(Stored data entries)
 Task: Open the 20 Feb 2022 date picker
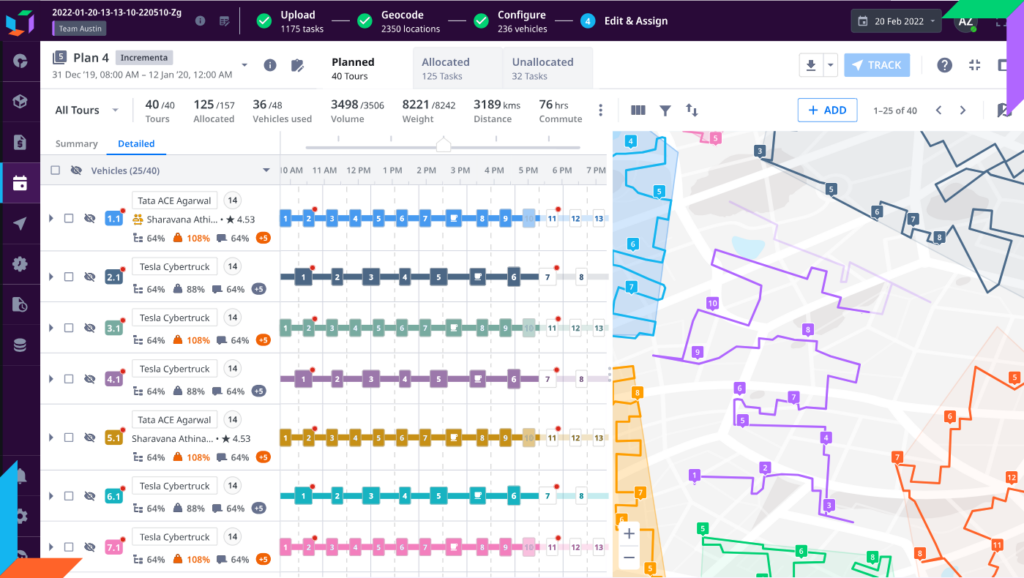(895, 20)
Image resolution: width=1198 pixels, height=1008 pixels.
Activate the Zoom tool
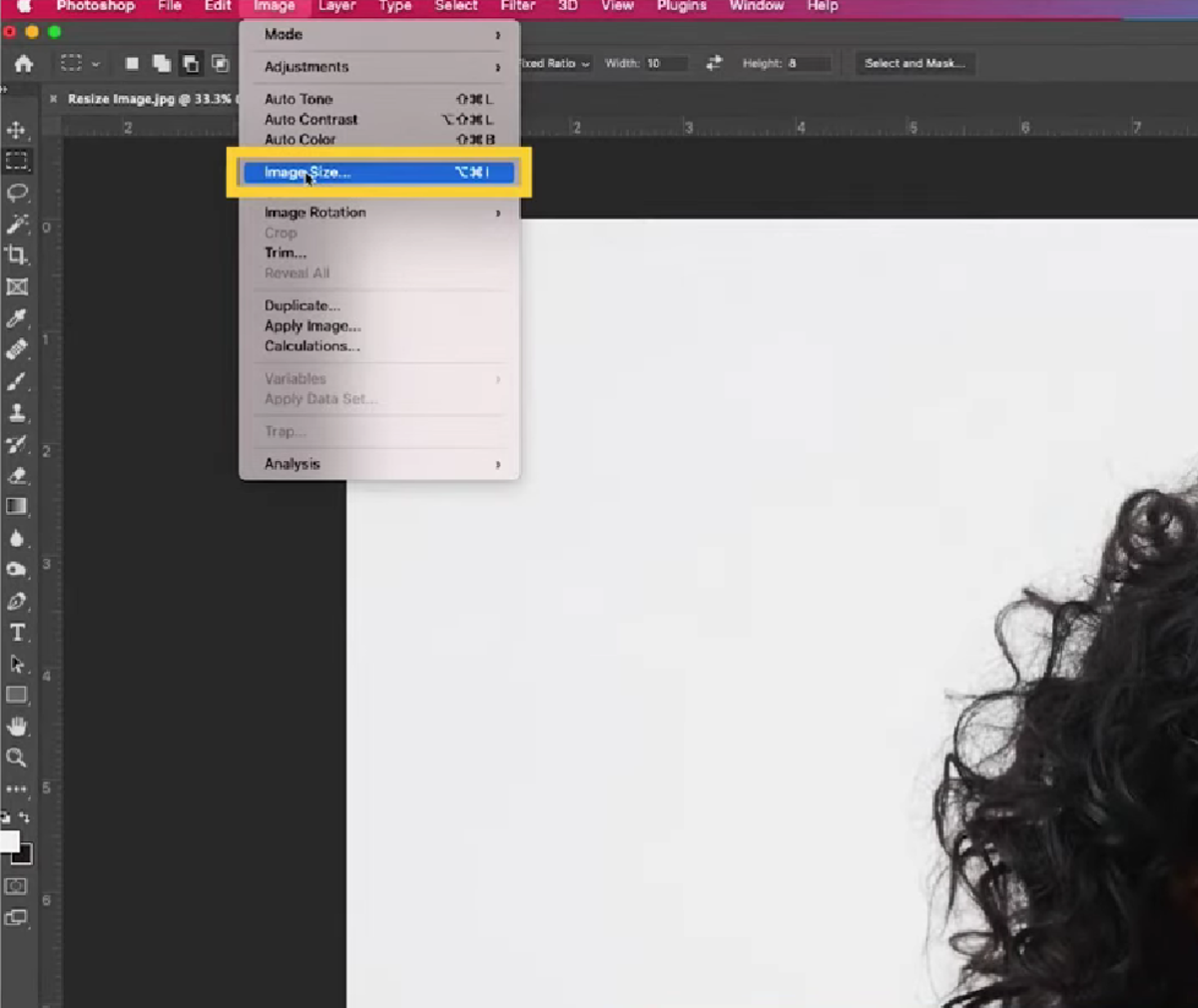coord(16,757)
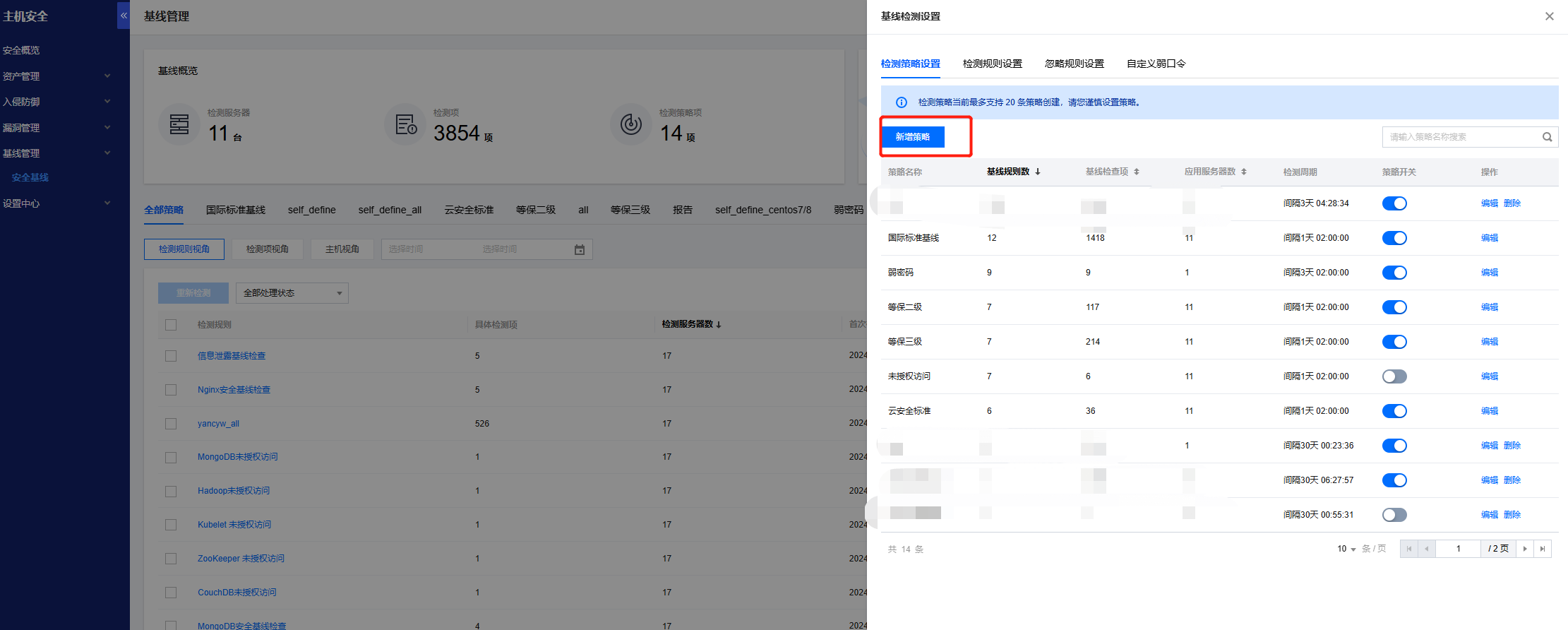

- [What to work on]
Counting the line with "Image resolution: width=1198" and the last line of the data above, transcribe those two lines and every line between them exactly, without the pictures.

- [Output below]
Image resolution: width=1198 pixels, height=1008 pixels.
Activate the Zoom tool
coord(16,757)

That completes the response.